Nothing in the data is to be left out; copy it exactly.

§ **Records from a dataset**
▬▬▬▬▬▬▬▬▬▬

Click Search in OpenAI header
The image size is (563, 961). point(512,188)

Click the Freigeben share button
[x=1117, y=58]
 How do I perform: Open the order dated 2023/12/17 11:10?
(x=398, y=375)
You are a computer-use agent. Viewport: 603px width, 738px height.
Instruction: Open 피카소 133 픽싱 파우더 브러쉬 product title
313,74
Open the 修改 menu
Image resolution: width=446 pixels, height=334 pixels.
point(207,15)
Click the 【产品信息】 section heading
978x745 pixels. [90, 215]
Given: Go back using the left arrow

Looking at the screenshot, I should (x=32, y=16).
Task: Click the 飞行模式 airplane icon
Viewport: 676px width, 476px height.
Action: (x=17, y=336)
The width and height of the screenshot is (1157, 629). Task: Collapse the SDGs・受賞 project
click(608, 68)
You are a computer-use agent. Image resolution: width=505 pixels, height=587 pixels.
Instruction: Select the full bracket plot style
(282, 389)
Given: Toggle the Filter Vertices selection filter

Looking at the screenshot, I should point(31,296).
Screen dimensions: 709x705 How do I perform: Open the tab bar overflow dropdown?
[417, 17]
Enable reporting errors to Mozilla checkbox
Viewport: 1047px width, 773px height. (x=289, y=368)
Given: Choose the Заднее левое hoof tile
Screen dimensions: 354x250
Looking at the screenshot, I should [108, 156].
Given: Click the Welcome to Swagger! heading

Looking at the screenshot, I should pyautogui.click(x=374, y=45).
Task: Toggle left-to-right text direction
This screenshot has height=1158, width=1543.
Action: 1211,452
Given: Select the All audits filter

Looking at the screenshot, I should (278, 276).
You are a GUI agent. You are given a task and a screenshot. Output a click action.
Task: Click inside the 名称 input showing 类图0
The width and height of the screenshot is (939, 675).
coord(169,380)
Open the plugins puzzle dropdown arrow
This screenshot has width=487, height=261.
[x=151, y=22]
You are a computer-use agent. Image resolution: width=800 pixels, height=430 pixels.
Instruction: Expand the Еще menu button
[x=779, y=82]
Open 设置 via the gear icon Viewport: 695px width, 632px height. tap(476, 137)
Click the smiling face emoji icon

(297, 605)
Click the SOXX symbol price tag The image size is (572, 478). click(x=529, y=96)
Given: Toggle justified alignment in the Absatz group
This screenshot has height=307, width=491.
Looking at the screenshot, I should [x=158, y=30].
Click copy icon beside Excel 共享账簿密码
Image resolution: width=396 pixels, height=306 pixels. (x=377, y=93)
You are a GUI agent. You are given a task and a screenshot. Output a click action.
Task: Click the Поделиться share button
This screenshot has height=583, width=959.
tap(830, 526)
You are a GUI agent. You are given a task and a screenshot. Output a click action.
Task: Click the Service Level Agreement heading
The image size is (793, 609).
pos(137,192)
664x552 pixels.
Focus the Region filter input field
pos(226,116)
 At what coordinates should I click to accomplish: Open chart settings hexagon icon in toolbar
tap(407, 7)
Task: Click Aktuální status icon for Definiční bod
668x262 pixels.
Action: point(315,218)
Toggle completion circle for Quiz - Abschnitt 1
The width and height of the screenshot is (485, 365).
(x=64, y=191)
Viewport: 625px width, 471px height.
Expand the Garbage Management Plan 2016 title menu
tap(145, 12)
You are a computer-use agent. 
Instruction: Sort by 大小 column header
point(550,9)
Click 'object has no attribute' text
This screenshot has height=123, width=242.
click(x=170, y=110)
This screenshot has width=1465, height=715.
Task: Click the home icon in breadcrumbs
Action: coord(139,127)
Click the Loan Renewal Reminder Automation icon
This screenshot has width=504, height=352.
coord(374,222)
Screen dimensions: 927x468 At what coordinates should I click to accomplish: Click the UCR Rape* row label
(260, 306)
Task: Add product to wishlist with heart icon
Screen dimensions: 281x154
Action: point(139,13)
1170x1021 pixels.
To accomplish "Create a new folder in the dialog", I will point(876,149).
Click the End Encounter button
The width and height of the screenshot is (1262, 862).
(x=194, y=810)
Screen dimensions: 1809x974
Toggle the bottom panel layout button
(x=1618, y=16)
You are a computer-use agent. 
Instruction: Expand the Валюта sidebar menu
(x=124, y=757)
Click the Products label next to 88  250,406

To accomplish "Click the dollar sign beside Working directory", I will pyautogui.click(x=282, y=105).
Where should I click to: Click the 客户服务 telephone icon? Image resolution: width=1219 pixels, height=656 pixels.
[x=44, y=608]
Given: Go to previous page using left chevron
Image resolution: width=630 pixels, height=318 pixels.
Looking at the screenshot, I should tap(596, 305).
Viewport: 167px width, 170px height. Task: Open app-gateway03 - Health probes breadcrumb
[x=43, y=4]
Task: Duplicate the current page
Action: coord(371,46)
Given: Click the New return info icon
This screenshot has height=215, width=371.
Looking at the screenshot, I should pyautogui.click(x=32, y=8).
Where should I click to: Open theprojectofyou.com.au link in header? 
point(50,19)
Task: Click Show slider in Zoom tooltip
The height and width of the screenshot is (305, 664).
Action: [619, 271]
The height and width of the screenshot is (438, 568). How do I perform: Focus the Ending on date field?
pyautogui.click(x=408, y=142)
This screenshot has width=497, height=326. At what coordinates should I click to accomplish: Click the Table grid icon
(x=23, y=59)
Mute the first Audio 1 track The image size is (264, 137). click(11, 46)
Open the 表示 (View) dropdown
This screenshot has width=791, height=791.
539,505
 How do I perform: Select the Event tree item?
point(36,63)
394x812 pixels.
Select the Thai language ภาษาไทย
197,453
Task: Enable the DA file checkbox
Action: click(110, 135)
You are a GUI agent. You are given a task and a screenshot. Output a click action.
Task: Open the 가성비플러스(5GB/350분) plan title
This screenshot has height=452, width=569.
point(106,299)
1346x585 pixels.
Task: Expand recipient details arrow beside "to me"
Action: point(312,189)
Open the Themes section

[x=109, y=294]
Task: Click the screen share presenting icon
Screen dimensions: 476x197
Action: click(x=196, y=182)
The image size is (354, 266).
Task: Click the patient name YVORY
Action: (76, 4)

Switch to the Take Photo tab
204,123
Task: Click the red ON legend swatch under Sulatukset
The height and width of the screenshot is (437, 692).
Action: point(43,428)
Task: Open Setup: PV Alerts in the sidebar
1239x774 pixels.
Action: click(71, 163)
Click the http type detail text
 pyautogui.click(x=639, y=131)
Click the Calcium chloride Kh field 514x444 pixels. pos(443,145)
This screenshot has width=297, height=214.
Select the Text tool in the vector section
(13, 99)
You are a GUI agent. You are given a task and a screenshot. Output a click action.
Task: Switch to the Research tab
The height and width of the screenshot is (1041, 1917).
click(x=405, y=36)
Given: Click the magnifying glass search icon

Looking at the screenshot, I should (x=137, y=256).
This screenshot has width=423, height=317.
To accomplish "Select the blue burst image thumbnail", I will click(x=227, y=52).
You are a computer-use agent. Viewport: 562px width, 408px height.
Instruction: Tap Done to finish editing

▬▬▬▬▬▬▬▬▬▬

§ **Response box**
Click Search in OpenAI header
The image size is (563, 961). point(512,188)

Click the Freigeben share button
[x=1117, y=58]
 How do I perform: Open the order dated 2023/12/17 11:10?
(x=398, y=375)
You are a computer-use agent. Viewport: 603px width, 738px height.
Instruction: Open 피카소 133 픽싱 파우더 브러쉬 product title
313,74
Open the 修改 menu
Image resolution: width=446 pixels, height=334 pixels.
point(207,15)
Click the 【产品信息】 section heading
978x745 pixels. [90, 215]
Given: Go back using the left arrow

Looking at the screenshot, I should (x=32, y=16).
Task: Click the 飞行模式 airplane icon
Viewport: 676px width, 476px height.
Action: (x=17, y=336)
The width and height of the screenshot is (1157, 629). Task: Collapse the SDGs・受賞 project
click(608, 68)
You are a computer-use agent. Image resolution: width=505 pixels, height=587 pixels.
Instruction: Select the full bracket plot style
(282, 389)
Given: Toggle the Filter Vertices selection filter

Looking at the screenshot, I should point(31,296).
Screen dimensions: 709x705 How do I perform: Open the tab bar overflow dropdown?
[417, 17]
Enable reporting errors to Mozilla checkbox
Viewport: 1047px width, 773px height. (x=289, y=368)
Given: Choose the Заднее левое hoof tile
Screen dimensions: 354x250
Looking at the screenshot, I should [108, 156].
Given: Click the Welcome to Swagger! heading

Looking at the screenshot, I should pyautogui.click(x=374, y=45).
Task: Toggle left-to-right text direction
This screenshot has height=1158, width=1543.
Action: 1211,452
Given: Select the All audits filter

Looking at the screenshot, I should (278, 276).
You are a GUI agent. You are given a task and a screenshot. Output a click action.
Task: Click inside the 名称 input showing 类图0
The width and height of the screenshot is (939, 675).
coord(169,380)
Open the plugins puzzle dropdown arrow
This screenshot has width=487, height=261.
[x=151, y=22]
You are a computer-use agent. Image resolution: width=800 pixels, height=430 pixels.
Instruction: Expand the Еще menu button
[x=779, y=82]
Open 设置 via the gear icon Viewport: 695px width, 632px height. tap(476, 137)
Click the smiling face emoji icon

(297, 605)
Click the SOXX symbol price tag The image size is (572, 478). click(x=529, y=96)
Given: Toggle justified alignment in the Absatz group
This screenshot has height=307, width=491.
Looking at the screenshot, I should [x=158, y=30].
Click copy icon beside Excel 共享账簿密码
Image resolution: width=396 pixels, height=306 pixels. (x=377, y=93)
You are a GUI agent. You are given a task and a screenshot. Output a click action.
Task: Click the Поделиться share button
This screenshot has height=583, width=959.
tap(830, 526)
You are a GUI agent. You are given a task and a screenshot. Output a click action.
Task: Click the Service Level Agreement heading
The image size is (793, 609).
pos(137,192)
664x552 pixels.
Focus the Region filter input field
pos(226,116)
 At what coordinates should I click to accomplish: Open chart settings hexagon icon in toolbar
tap(407, 7)
Task: Click Aktuální status icon for Definiční bod
668x262 pixels.
Action: point(315,218)
Toggle completion circle for Quiz - Abschnitt 1
The width and height of the screenshot is (485, 365).
(x=64, y=191)
Viewport: 625px width, 471px height.
Expand the Garbage Management Plan 2016 title menu
tap(145, 12)
You are a computer-use agent. 
Instruction: Sort by 大小 column header
point(550,9)
Click 'object has no attribute' text
This screenshot has height=123, width=242.
click(x=170, y=110)
This screenshot has width=1465, height=715.
Task: Click the home icon in breadcrumbs
Action: coord(139,127)
Click the Loan Renewal Reminder Automation icon
This screenshot has width=504, height=352.
coord(374,222)
Screen dimensions: 927x468 At what coordinates should I click to accomplish: Click the UCR Rape* row label
(260, 306)
Task: Add product to wishlist with heart icon
Screen dimensions: 281x154
Action: point(139,13)
1170x1021 pixels.
To accomplish "Create a new folder in the dialog", I will point(876,149).
Click the End Encounter button
The width and height of the screenshot is (1262, 862).
(x=194, y=810)
Screen dimensions: 1809x974
Toggle the bottom panel layout button
(x=1618, y=16)
You are a computer-use agent. 
Instruction: Expand the Валюта sidebar menu
(x=124, y=757)
Click the Products label next to 88  250,406

To accomplish "Click the dollar sign beside Working directory", I will pyautogui.click(x=282, y=105).
Where should I click to: Click the 客户服务 telephone icon? Image resolution: width=1219 pixels, height=656 pixels.
[x=44, y=608]
Given: Go to previous page using left chevron
Image resolution: width=630 pixels, height=318 pixels.
Looking at the screenshot, I should tap(596, 305).
Viewport: 167px width, 170px height. Task: Open app-gateway03 - Health probes breadcrumb
[x=43, y=4]
Task: Duplicate the current page
Action: coord(371,46)
Given: Click the New return info icon
This screenshot has height=215, width=371.
Looking at the screenshot, I should pyautogui.click(x=32, y=8).
Where should I click to: Open theprojectofyou.com.au link in header? 
point(50,19)
Task: Click Show slider in Zoom tooltip
The height and width of the screenshot is (305, 664).
Action: [619, 271]
The height and width of the screenshot is (438, 568). How do I perform: Focus the Ending on date field?
pyautogui.click(x=408, y=142)
This screenshot has width=497, height=326. At what coordinates should I click to accomplish: Click the Table grid icon
(x=23, y=59)
Mute the first Audio 1 track The image size is (264, 137). click(11, 46)
Open the 表示 (View) dropdown
This screenshot has width=791, height=791.
539,505
 How do I perform: Select the Event tree item?
point(36,63)
394x812 pixels.
Select the Thai language ภาษาไทย
197,453
Task: Enable the DA file checkbox
Action: click(110, 135)
You are a GUI agent. You are given a task and a screenshot. Output a click action.
Task: Open the 가성비플러스(5GB/350분) plan title
This screenshot has height=452, width=569.
point(106,299)
1346x585 pixels.
Task: Expand recipient details arrow beside "to me"
Action: point(312,189)
Open the Themes section

[x=109, y=294]
Task: Click the screen share presenting icon
Screen dimensions: 476x197
Action: click(x=196, y=182)
The image size is (354, 266).
Task: Click the patient name YVORY
Action: (76, 4)

Switch to the Take Photo tab
204,123
Task: Click the red ON legend swatch under Sulatukset
The height and width of the screenshot is (437, 692).
Action: point(43,428)
Task: Open Setup: PV Alerts in the sidebar
1239x774 pixels.
Action: click(71, 163)
Click the http type detail text
 pyautogui.click(x=639, y=131)
Click the Calcium chloride Kh field 514x444 pixels. pos(443,145)
This screenshot has width=297, height=214.
Select the Text tool in the vector section
(13, 99)
You are a GUI agent. You are given a task and a screenshot. Output a click action.
Task: Switch to the Research tab
The height and width of the screenshot is (1041, 1917).
click(x=405, y=36)
Given: Click the magnifying glass search icon

Looking at the screenshot, I should (x=137, y=256).
This screenshot has width=423, height=317.
To accomplish "Select the blue burst image thumbnail", I will click(x=227, y=52).
You are a computer-use agent. Viewport: 562px width, 408px height.
Instruction: Tap Done to finish editing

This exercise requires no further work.